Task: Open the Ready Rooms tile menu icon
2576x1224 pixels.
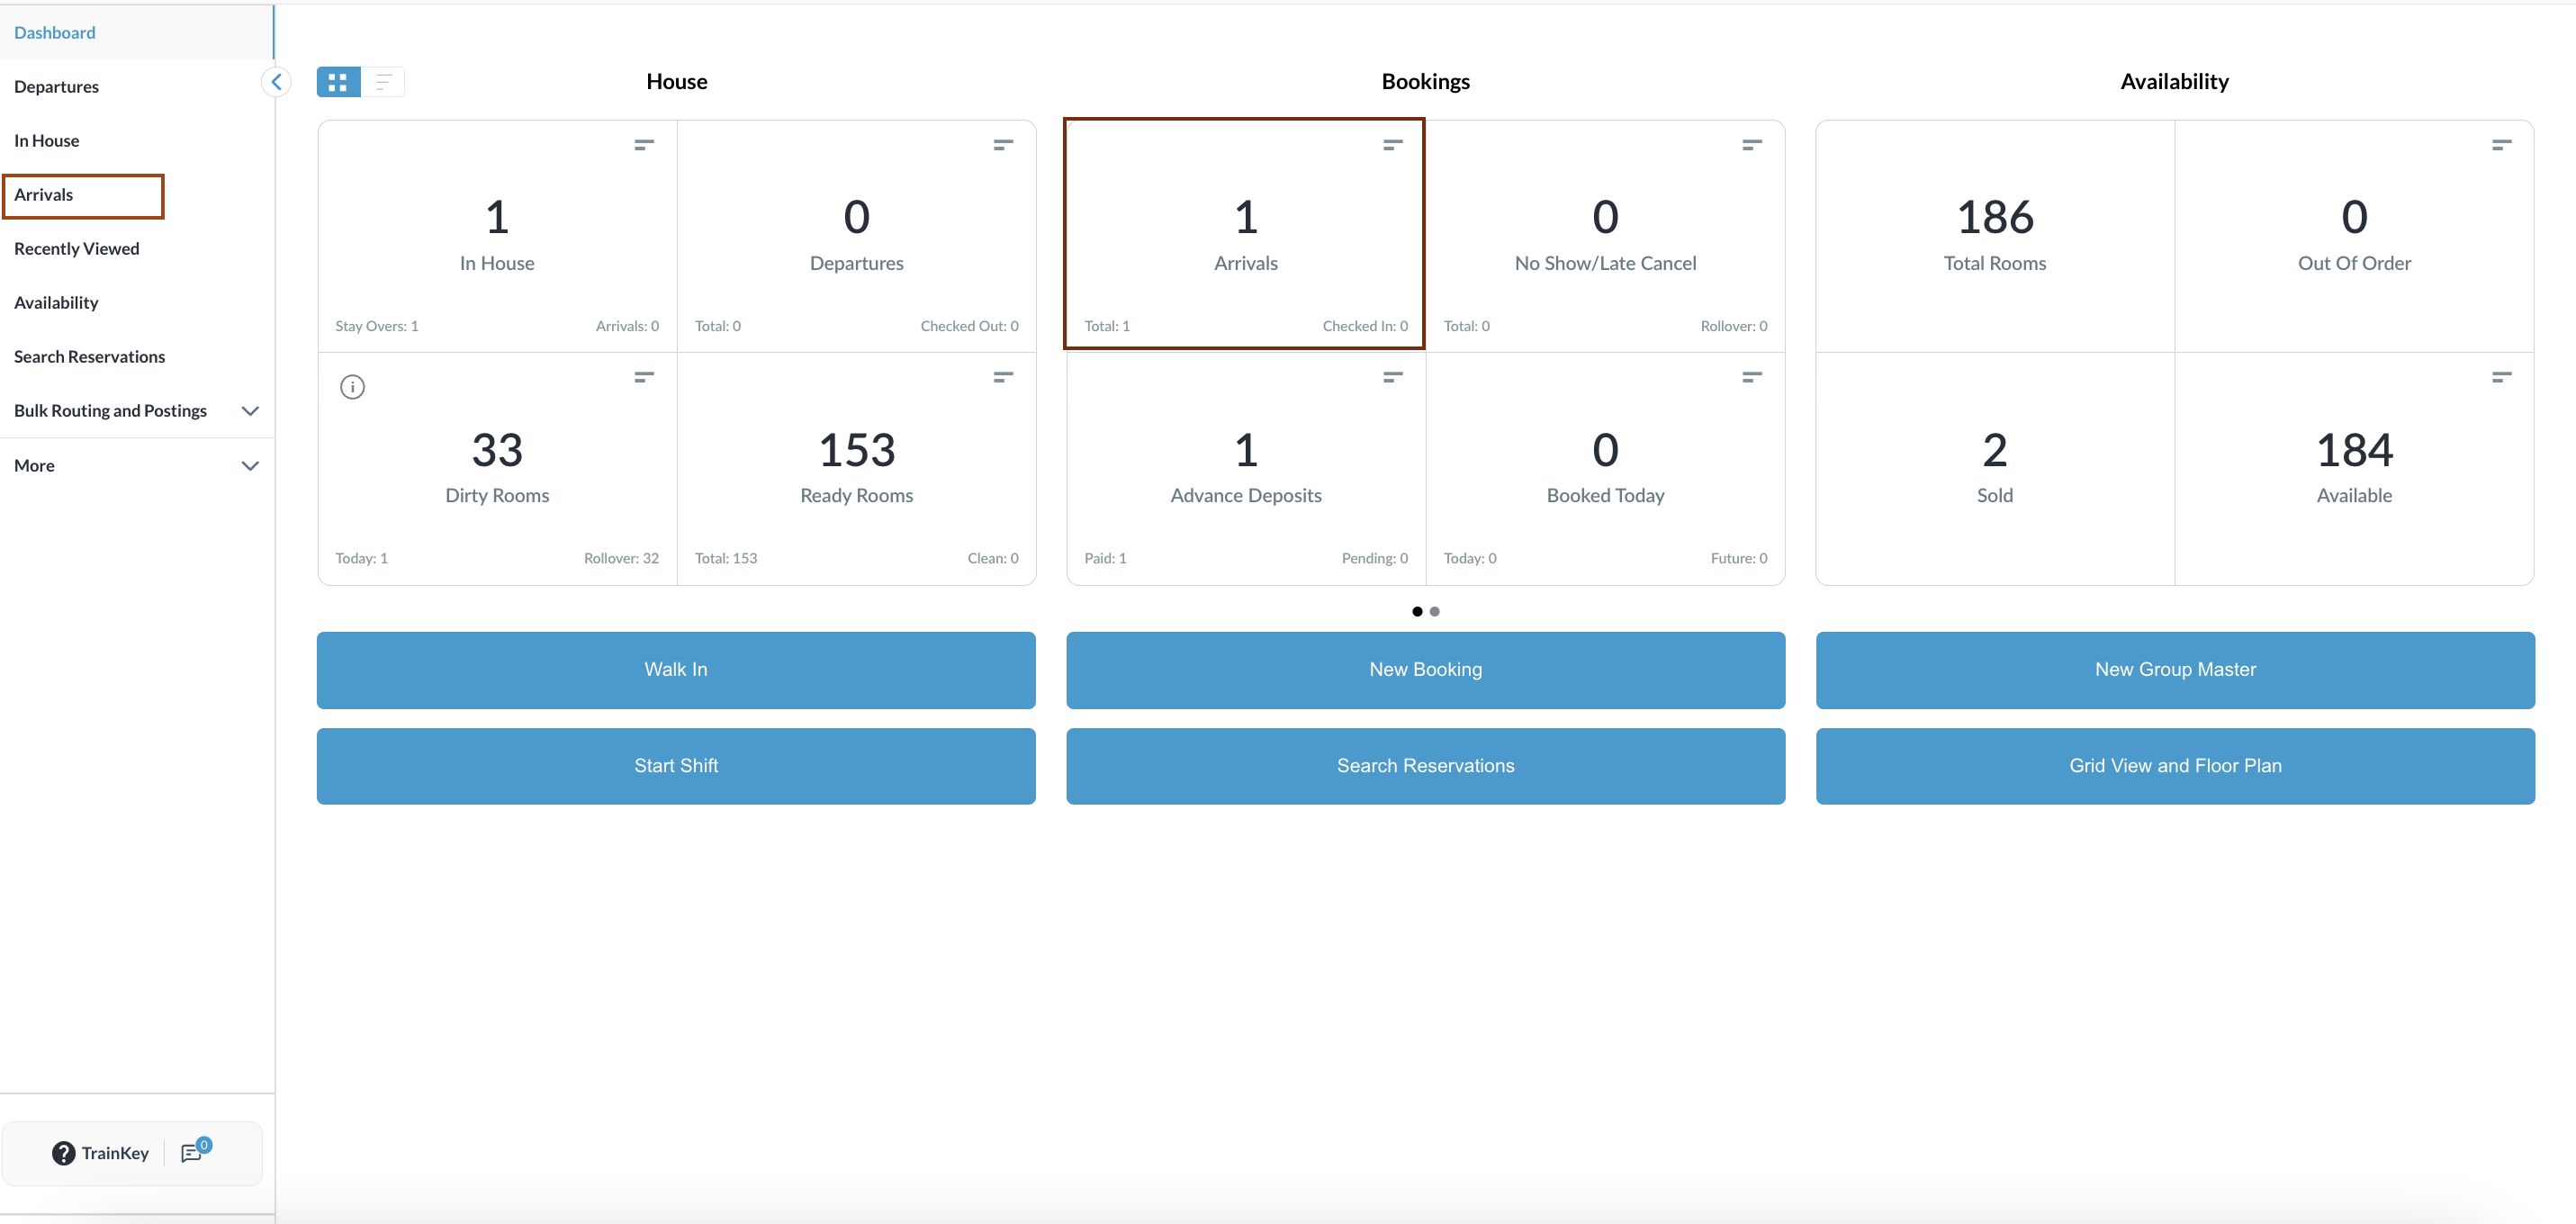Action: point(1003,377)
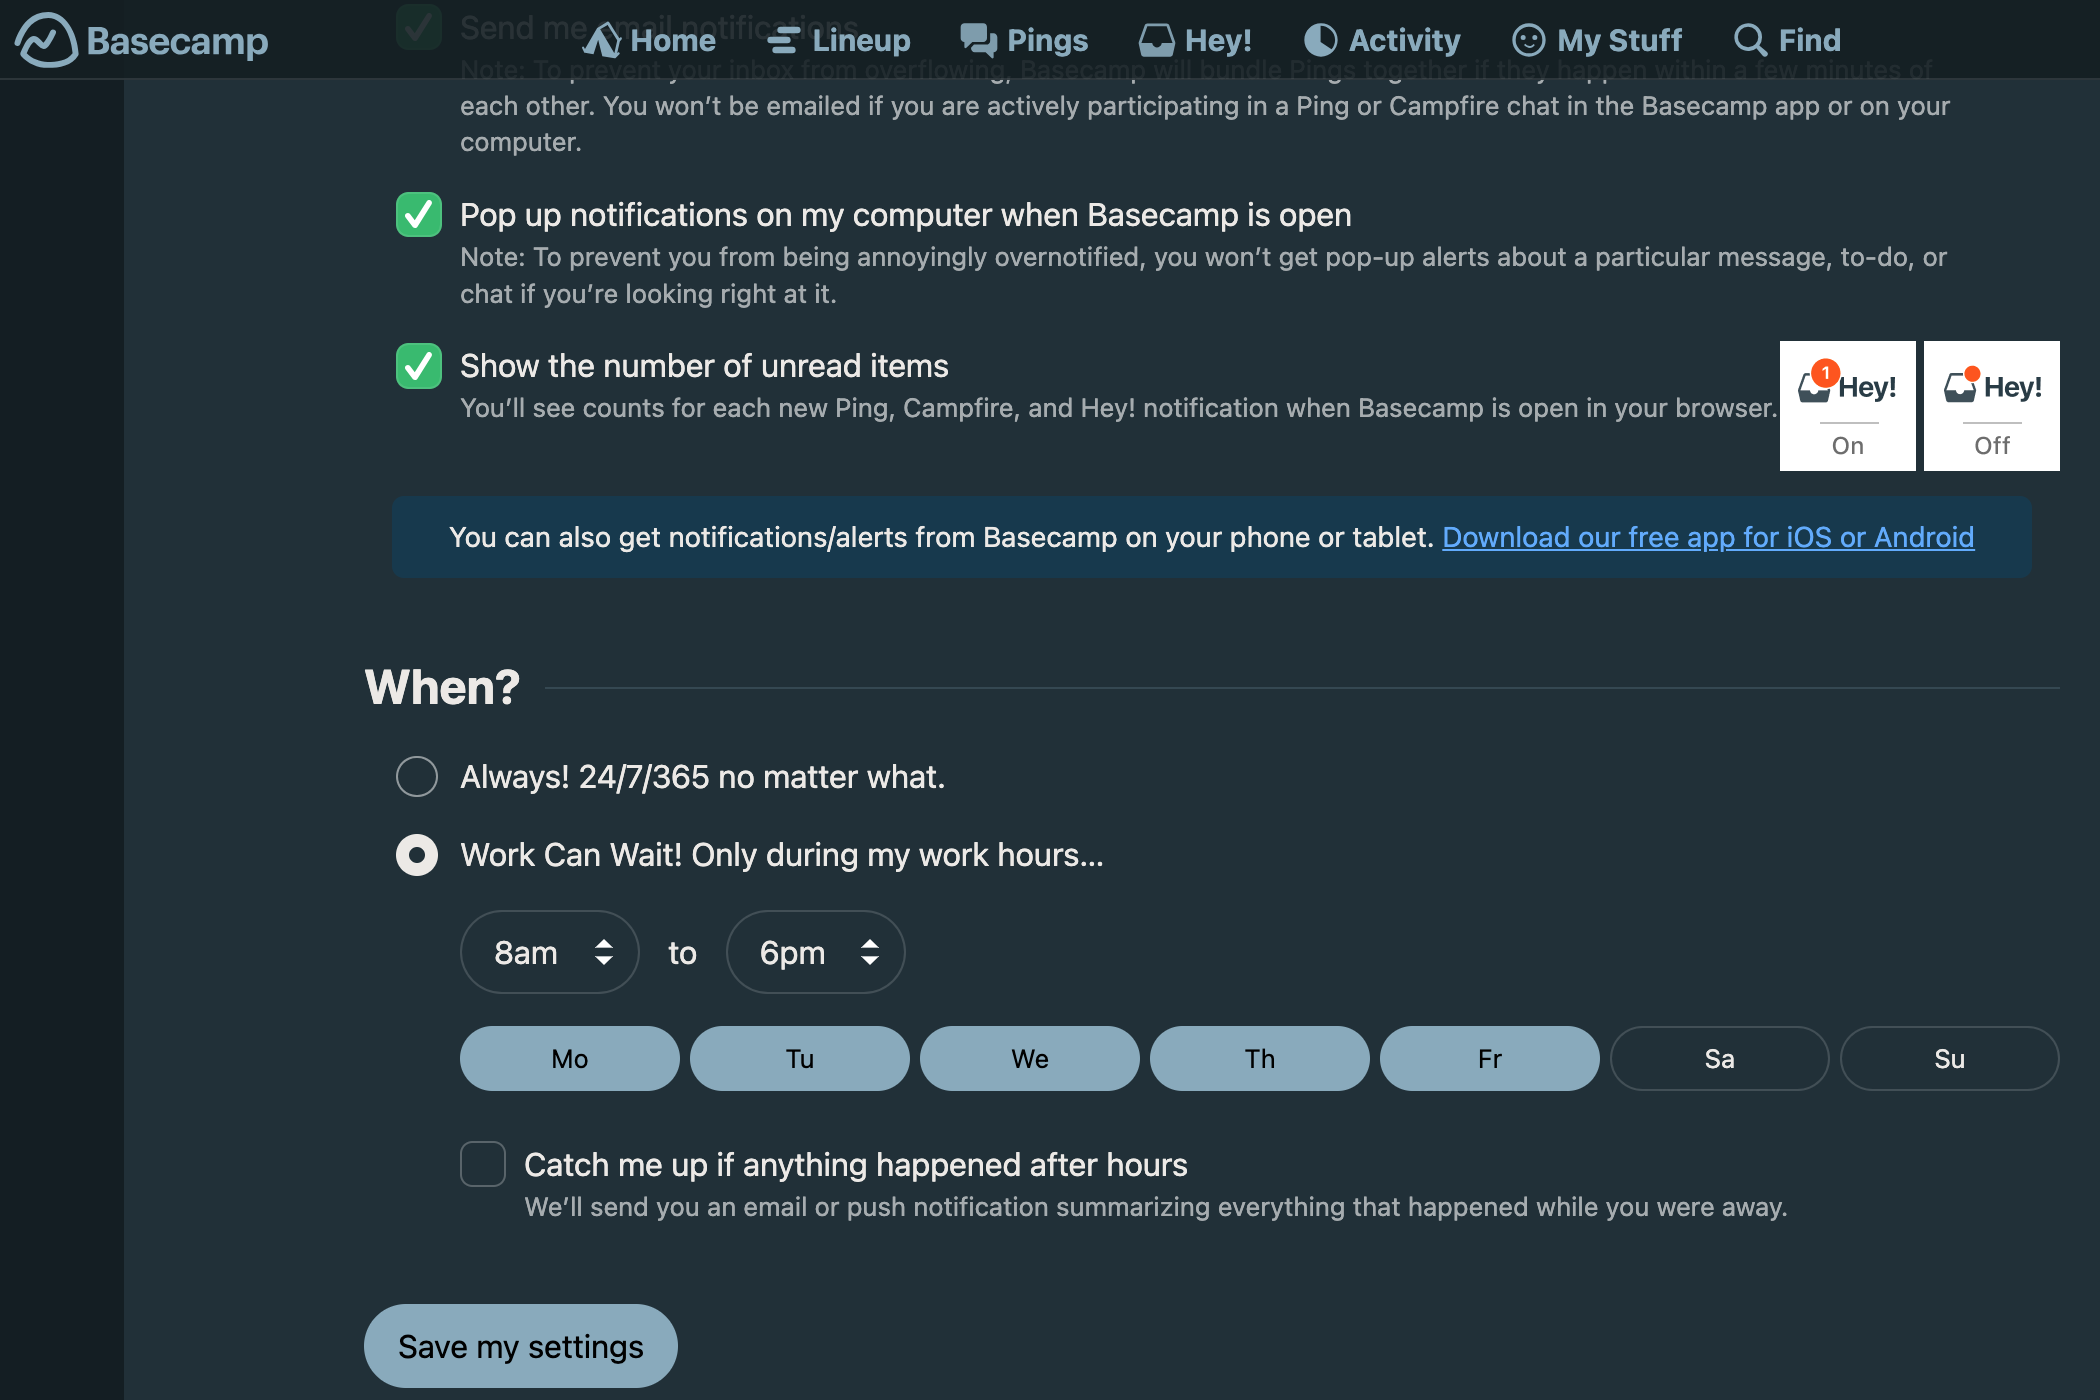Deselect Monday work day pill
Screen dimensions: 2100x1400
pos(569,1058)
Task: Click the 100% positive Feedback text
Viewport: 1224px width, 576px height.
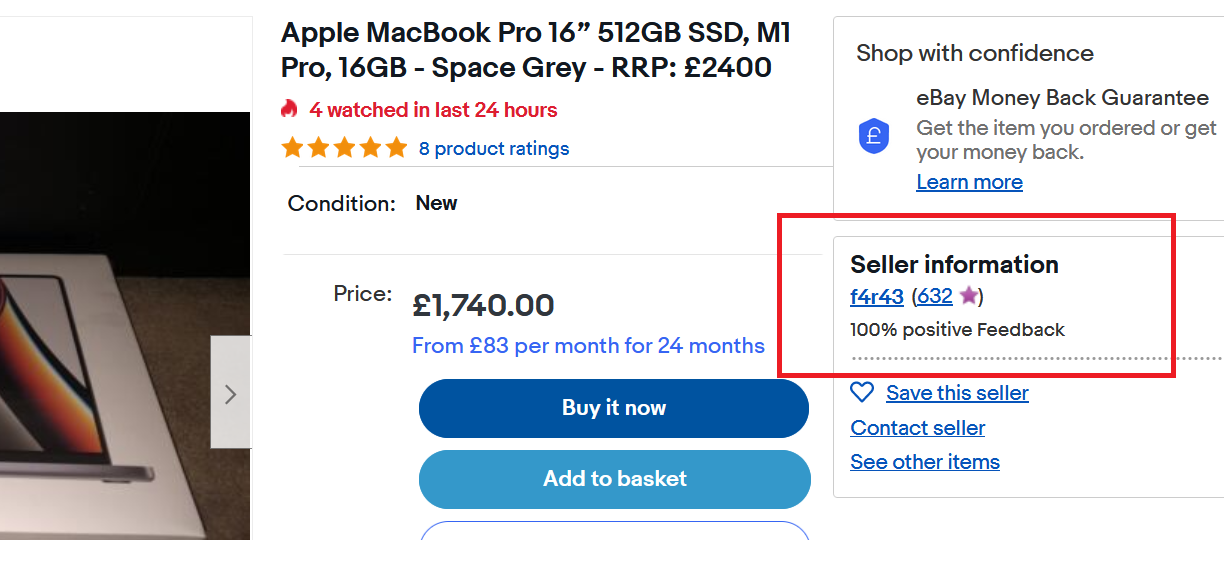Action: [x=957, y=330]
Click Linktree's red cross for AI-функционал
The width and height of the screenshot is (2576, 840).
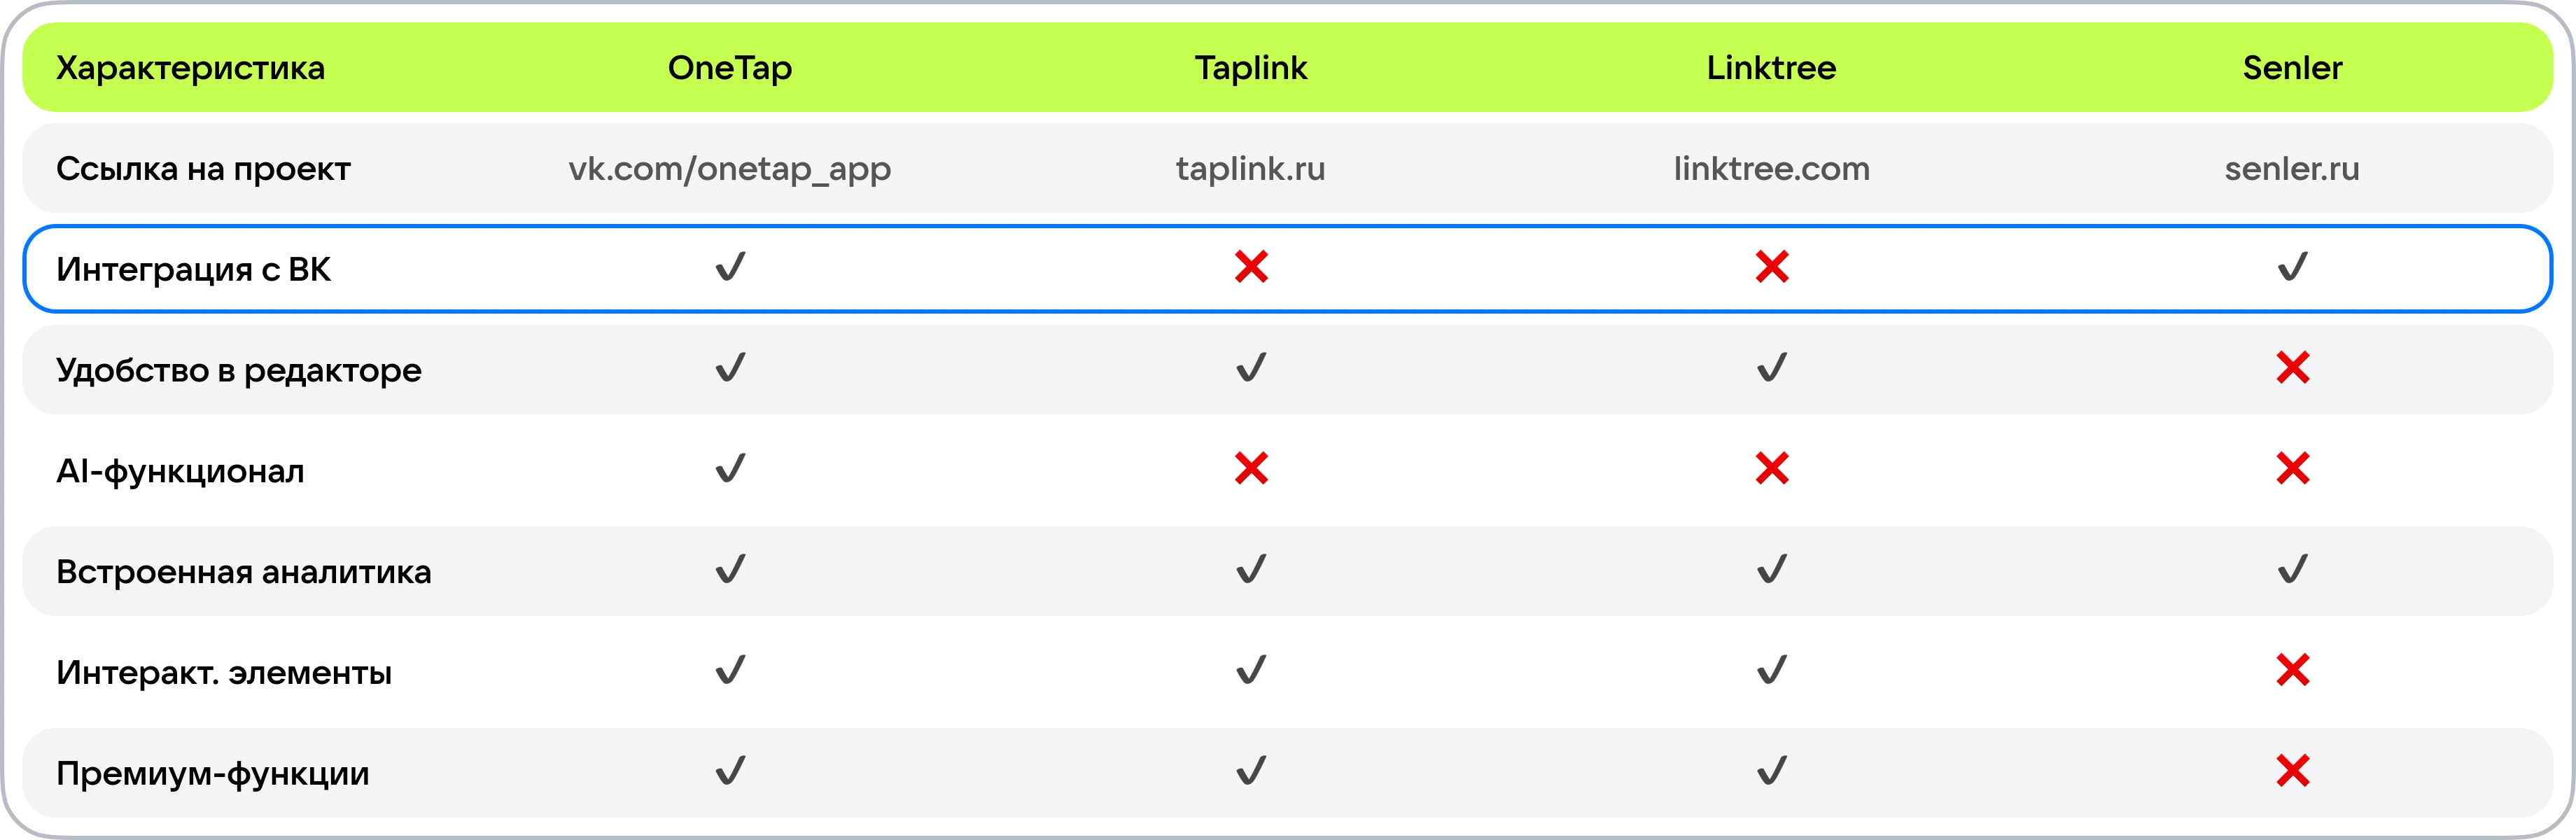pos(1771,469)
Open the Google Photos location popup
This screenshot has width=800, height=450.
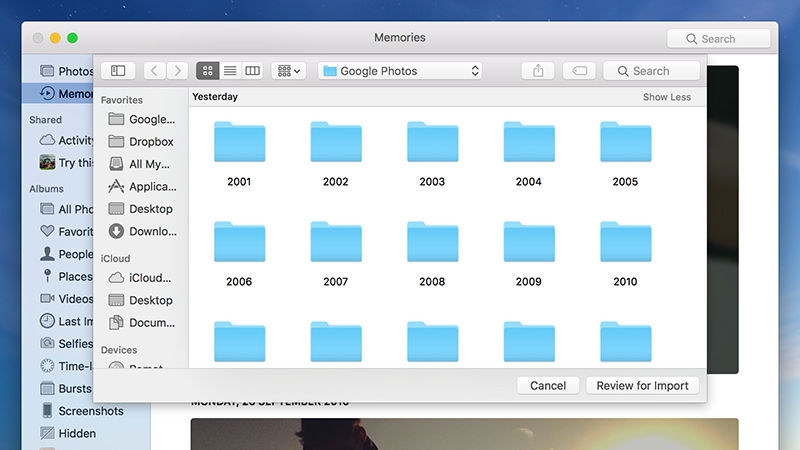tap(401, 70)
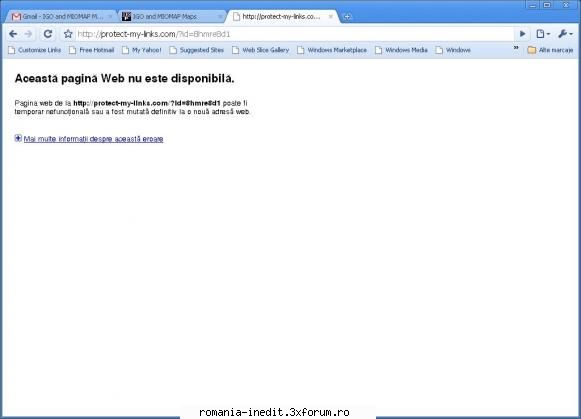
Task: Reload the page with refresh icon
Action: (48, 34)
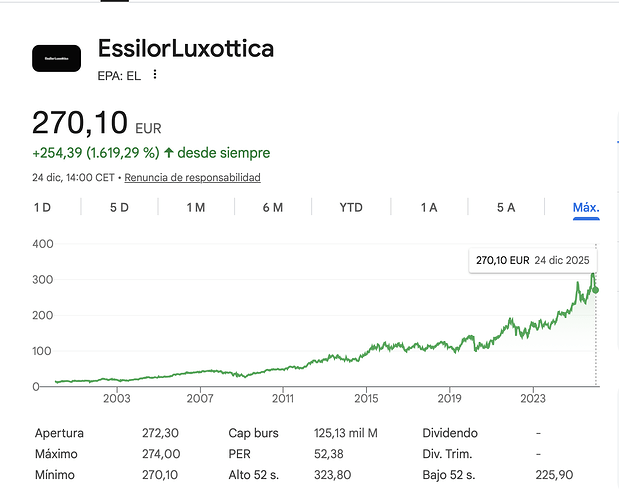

Work to do
Could you copy out all of the lines above word for word, leaving out the pictures?

Finished answer
Task: Open the Ready Rooms tile menu icon
2576x1224 pixels.
Action: point(1003,377)
Deselect Monday work day pill
Screen dimensions: 2100x1400
pos(569,1058)
Task: Click the 100% positive Feedback text
Viewport: 1224px width, 576px height.
Action: [x=957, y=330]
Click Linktree's red cross for AI-функционал
The width and height of the screenshot is (2576, 840).
pos(1771,469)
Open the Google Photos location popup
This screenshot has width=800, height=450.
tap(401, 70)
Task: Reload the page with refresh icon
Action: (48, 34)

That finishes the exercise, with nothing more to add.